Also, there’s a thing called offshoring where php, Java and C# programmers go for something like $5-10/hour.
So, the cost of programmers has fallen a lot more dramatically than the cost of hardware, IMHO.
I’ve no experience with ROR so can’t say anything about ROR scalability, just commenting on Jason’s post.

 

Don’t fuck with the Rails crowd if you want to keep your head connected to your neck. I’ve seen people destroyed in the comments on this blog before by talking about rails limitations.

 

If anyone wants to see a nice RoR boards implimentation check out CNET’s chowhound boards. Not only are they lightning quick, but designed quite well.

 

looks like there is a “rails mafia” patroling on the discussion boards…
http://discuss.joelonsoftware......l.3.159134

Don’t ask the ‘wrong rail’ questions!

 

Anything developed by good developers can be scaled, but all frameworks do not scale equally or as easily. Let the Rails crowd argue all they like. Rails has its advantages in some areas but I would argue that at the very least it is unproven in extremely large implementations of resource-intensive applications like message boards.

I provide development services specifically for message board applications. Most of the message boards I work on have anywhere from 1,000 to 10,000 users online and interacting heavily with the application at any given time. The vast majority use PHP and MySQL or PostgreSQL. I have yet to see *any* message boards with this type of activity that are built with Rails. If Chowhound, which is fairly small and not very active, is the best example of a Rails message board implementation then I wouldn’t want to be trying to build a message board service based on it. Why be the unlucky company that gets to see if it can work?

If you go to big-boards.com, a directory of some of the largest message boards in the world, you will notice that the majority are using PHP (and MySQL or PostgreSQL). Don’t see any Rails boards. Rails might be a very good choice for some applications, and even I would use it for some things, but why not go with a more proven choice for this type of application?

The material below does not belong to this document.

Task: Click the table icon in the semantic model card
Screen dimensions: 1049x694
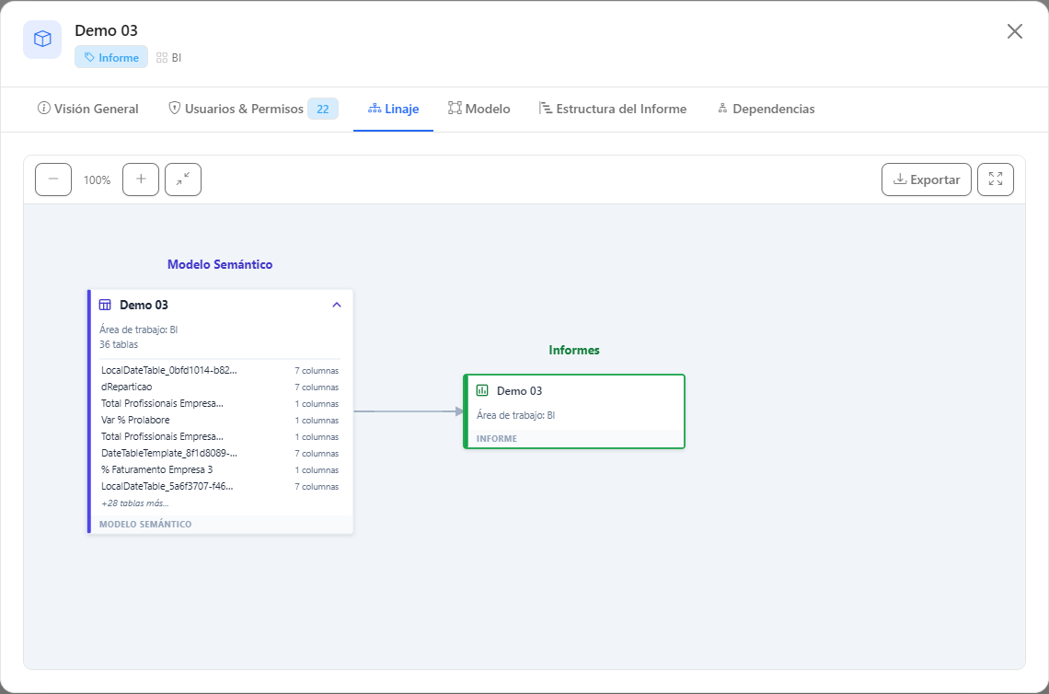Action: point(105,306)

And Jason’s comment that “You can probably bring on around 10 high powered servers online for the cost of one good programmer’s salary” is too funny. For one, I haven’t seen any hard numbers showing that the number of programmers required to develop a well-built application in Rails is significantly different than with any other framework. Anybody have some real case studies on this? Would be great to have a contest to see two teams (one using Rails and one using another framework) trying to build a complex application by a given deadline and see a) which team can minimize staffing and b) which team comes up with the application that performs and scales more effectively. It’s very easy to go out and find qualified PHP programmers, and while you may not be able to get a top-notch programmer for $10/hour, there are some tasks that don’t require somebody with a Ph.D. in computer science. The number of highly skilled programmers for PHP, Java, ASP.net, etc. far exceeds the number of highly skilled Rails programmers (Rails is still fairly new and not used as much) which is something that any company should take into consideration. Lastly, it’s really dumb to think it’s simply OK to keep adding servers ad infinitum. That’s *not* the scalability solution a professional would recommend. I’d fire you for this type of comment if you worked for me. Hardware may be cheap, but if I have a solution that will enable me to scale to my needs with 50 servers versus a solution that would require 100 servers, I’m going with the 50 server solution, even if I had to hire an extra programmer to achieve it. It’s not just the cost of hardware. There’s costs related to rackspace, administration, hardware failure, etc. Bottom line: until there’s an indpendent study of the alleged ROI savings of using Rails and somebody has successfully implemented it in a hugely active message board application, I think Bordee is taking a risk.

Rails cult flame away…

 

Always have to give the people who worked on the project a nod for putting in the time and effort. Then comes the criticism…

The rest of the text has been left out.